Stunned park rangers on a north Queensland walking trail have discovered a mega toad weighing in at close to three kilos.

The gigantic creature, dubbed ‘Toadzilla’, easily eclipsed the birth weight of many newborn human babies and was found in the Conway National Park in the Whitsunday region.

The warty amphibian was 25 centimetres long and weighed in at a world record 2.7 kilograms.

According to Guinness World Records, the largest known toad was a pet called The Prince, who weighed in at 2.65kg in 1991.

Ranger Kylee Gray was part of a team conducting track work when a snake slithering across the track forced them to stop their vehicle.

As she looked down, she spotted the monster female cane toad.

“I reached down and grabbed the cane toad and couldn’t believe how big and heavy it was,” Ms Gray said.

“We dubbed it Toadzilla and quickly put it into a container so we could remove it from the wild.
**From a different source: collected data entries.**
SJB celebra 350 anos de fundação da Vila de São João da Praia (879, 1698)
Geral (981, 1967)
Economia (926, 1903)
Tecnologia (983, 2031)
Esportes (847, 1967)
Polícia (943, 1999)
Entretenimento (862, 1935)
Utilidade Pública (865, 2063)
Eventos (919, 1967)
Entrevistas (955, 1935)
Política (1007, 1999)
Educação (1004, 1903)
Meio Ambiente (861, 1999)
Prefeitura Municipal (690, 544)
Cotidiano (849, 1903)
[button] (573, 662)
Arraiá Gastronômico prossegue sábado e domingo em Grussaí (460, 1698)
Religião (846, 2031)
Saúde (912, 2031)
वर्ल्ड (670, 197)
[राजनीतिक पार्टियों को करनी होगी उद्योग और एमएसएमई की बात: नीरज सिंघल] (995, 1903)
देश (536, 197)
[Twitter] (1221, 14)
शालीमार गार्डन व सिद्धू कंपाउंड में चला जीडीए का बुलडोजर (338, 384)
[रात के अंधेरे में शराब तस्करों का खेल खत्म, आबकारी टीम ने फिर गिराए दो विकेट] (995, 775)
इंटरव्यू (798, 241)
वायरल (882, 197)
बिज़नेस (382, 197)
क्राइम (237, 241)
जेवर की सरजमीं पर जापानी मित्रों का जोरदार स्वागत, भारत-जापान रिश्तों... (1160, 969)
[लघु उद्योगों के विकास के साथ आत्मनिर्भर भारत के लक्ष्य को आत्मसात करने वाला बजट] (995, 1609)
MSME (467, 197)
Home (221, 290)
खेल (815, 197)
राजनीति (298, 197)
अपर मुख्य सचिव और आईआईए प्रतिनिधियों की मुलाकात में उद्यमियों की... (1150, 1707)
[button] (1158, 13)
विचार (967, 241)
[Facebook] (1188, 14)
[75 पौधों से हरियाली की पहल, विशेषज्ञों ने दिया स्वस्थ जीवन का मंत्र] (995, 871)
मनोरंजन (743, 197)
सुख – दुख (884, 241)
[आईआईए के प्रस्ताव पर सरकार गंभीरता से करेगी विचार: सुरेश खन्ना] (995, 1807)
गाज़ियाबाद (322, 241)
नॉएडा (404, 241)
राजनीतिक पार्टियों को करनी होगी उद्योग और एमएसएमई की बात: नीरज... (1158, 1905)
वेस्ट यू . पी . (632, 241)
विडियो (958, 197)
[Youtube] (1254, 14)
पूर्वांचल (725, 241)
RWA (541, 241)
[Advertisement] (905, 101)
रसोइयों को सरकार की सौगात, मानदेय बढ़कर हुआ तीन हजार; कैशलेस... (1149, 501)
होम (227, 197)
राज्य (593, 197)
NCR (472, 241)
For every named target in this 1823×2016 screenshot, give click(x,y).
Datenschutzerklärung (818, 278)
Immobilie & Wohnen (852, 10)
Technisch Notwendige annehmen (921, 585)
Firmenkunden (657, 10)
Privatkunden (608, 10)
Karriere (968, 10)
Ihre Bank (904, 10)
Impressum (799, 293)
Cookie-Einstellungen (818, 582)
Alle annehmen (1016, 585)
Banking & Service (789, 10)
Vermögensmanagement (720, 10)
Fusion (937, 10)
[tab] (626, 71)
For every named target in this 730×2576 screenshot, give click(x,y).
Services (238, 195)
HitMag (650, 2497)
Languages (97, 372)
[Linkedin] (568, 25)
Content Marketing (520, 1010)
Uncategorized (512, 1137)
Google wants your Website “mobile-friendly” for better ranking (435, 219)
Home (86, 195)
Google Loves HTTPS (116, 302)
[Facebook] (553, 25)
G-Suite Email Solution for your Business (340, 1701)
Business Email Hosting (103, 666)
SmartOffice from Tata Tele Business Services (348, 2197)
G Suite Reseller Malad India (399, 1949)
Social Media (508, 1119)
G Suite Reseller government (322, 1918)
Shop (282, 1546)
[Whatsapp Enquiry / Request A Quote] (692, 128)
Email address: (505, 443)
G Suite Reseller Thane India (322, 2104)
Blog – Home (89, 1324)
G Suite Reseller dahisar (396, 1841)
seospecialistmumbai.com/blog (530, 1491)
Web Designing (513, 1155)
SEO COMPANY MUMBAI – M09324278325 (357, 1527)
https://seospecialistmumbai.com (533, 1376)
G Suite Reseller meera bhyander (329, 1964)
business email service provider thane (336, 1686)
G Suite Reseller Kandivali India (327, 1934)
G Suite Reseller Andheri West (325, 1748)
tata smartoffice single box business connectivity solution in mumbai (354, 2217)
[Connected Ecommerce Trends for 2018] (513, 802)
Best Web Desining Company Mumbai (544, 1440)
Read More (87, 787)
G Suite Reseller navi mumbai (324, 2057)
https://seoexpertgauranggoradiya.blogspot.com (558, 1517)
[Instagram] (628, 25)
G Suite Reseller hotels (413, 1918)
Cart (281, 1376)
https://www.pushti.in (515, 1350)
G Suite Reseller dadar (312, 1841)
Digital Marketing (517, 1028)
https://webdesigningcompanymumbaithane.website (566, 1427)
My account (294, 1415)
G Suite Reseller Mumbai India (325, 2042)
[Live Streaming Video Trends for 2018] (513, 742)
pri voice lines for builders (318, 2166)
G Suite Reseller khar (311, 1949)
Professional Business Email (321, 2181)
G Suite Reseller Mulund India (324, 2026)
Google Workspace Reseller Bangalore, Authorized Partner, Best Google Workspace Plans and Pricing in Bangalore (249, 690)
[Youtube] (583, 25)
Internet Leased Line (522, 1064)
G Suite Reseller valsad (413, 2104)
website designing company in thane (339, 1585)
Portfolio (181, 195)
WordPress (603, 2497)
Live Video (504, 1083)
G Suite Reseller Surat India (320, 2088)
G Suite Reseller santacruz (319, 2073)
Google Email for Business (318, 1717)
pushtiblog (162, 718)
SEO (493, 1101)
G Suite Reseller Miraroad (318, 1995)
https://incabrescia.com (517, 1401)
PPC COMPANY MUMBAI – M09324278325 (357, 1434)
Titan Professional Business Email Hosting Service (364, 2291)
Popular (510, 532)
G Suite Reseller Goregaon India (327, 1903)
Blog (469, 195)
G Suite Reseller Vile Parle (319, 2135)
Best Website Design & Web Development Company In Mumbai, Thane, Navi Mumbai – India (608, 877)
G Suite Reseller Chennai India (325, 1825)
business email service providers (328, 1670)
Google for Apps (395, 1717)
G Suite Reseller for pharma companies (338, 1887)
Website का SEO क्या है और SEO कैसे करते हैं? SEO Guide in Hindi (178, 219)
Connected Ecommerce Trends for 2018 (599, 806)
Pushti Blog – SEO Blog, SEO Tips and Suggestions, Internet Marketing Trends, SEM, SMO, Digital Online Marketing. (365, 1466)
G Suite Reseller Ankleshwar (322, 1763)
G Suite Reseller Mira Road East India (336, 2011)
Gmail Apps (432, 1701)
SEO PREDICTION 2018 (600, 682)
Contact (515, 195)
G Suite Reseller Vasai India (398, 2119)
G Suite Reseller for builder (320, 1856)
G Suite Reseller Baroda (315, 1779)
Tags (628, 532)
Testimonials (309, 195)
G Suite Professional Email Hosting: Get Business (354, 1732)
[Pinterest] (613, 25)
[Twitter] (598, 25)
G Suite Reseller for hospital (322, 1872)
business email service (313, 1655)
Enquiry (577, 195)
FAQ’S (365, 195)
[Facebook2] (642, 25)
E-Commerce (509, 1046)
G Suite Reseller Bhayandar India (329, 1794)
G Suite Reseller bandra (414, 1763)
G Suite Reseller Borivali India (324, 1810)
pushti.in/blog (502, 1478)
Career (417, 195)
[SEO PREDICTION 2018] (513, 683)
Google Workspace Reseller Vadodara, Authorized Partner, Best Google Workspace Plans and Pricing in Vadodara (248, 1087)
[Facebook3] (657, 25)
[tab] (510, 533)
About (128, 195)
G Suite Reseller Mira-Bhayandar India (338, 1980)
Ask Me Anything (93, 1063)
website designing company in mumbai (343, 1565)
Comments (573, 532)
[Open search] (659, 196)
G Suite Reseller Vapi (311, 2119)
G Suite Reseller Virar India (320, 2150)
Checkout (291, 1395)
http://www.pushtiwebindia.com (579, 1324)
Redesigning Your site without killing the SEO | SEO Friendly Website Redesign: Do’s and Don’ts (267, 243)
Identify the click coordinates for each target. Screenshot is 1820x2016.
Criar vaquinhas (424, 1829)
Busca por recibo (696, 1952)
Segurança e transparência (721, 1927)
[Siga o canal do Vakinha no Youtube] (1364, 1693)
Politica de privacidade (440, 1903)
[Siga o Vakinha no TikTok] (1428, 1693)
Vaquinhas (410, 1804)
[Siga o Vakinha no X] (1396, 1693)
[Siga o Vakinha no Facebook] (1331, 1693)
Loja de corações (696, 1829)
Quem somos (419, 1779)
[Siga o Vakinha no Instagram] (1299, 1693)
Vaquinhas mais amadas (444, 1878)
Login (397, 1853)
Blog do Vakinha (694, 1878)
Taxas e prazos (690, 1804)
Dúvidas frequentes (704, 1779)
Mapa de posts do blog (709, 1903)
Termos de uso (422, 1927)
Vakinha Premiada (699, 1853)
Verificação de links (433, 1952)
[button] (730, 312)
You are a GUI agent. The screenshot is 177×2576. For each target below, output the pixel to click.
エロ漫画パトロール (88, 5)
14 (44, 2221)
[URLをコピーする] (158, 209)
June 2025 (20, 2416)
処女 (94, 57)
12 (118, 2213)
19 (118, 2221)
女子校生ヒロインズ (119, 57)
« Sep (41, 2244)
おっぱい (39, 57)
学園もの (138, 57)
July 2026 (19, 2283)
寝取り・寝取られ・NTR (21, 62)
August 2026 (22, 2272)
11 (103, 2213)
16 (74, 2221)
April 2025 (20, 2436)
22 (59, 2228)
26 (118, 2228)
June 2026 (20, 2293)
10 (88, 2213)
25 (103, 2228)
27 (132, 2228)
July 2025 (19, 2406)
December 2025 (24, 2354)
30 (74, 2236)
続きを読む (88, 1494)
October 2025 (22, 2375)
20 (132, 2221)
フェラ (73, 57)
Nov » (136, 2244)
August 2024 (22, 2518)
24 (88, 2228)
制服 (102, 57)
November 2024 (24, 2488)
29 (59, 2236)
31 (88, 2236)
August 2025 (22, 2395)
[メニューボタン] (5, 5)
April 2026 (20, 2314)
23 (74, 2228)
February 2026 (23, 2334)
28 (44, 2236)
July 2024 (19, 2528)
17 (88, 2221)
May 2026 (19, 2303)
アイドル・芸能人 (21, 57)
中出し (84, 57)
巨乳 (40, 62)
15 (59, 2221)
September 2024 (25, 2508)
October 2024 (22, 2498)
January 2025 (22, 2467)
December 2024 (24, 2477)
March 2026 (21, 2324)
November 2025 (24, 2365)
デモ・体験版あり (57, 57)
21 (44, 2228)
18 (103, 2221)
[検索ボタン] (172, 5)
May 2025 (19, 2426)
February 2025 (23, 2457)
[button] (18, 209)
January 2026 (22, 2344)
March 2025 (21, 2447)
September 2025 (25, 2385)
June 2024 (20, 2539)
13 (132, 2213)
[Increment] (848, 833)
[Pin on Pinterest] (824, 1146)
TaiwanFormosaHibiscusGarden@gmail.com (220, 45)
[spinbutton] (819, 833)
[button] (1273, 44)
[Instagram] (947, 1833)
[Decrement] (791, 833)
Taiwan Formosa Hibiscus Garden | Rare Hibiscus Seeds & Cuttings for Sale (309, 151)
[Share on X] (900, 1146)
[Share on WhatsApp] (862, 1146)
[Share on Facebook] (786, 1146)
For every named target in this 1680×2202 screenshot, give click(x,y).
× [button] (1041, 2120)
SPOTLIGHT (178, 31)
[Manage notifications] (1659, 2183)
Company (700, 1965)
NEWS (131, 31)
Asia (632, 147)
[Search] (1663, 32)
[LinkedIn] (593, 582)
“A cane toad that size will eat anything it can fit into its mouth and that includes insects, reptiles and small mammals.”

Toadzilla was found at an elevation of 393 metres and has created a sizeable splash among rangers.

“I’m not sure how old she is, but cane toads can live up to 15 years in the wild – so this one has been around a long time,” Ms Gray said.

The toad was euthanised and will be moved to the Queensland Museum.


* Introduced into Queensland in 1935 to control the cane beetle

* Recognised by the Commonwealth Government as a key threatening process to the nation under the national Environment Biodiversity and Conservation Act 1999

* Obtains a large size, up to 26cm and weighing 2.5kg, but specimens of this size are rare

* Female cane toads can produce up to 30,000 eggs in a season

* Can be fatally poisonous to wildlife and have caused local extinctions of some of their predators

* The toad can be humanely euthanised by being placed in a bag or container with a secure lid in a refrigerator for a minimum of four hours to anaesthetise the toads. It can then be placed in a freezer until frozen solid – at least 24 hours.

* Authorities warn skipping the initial cooling phase could result in zombie toads with the amphibians able to survive.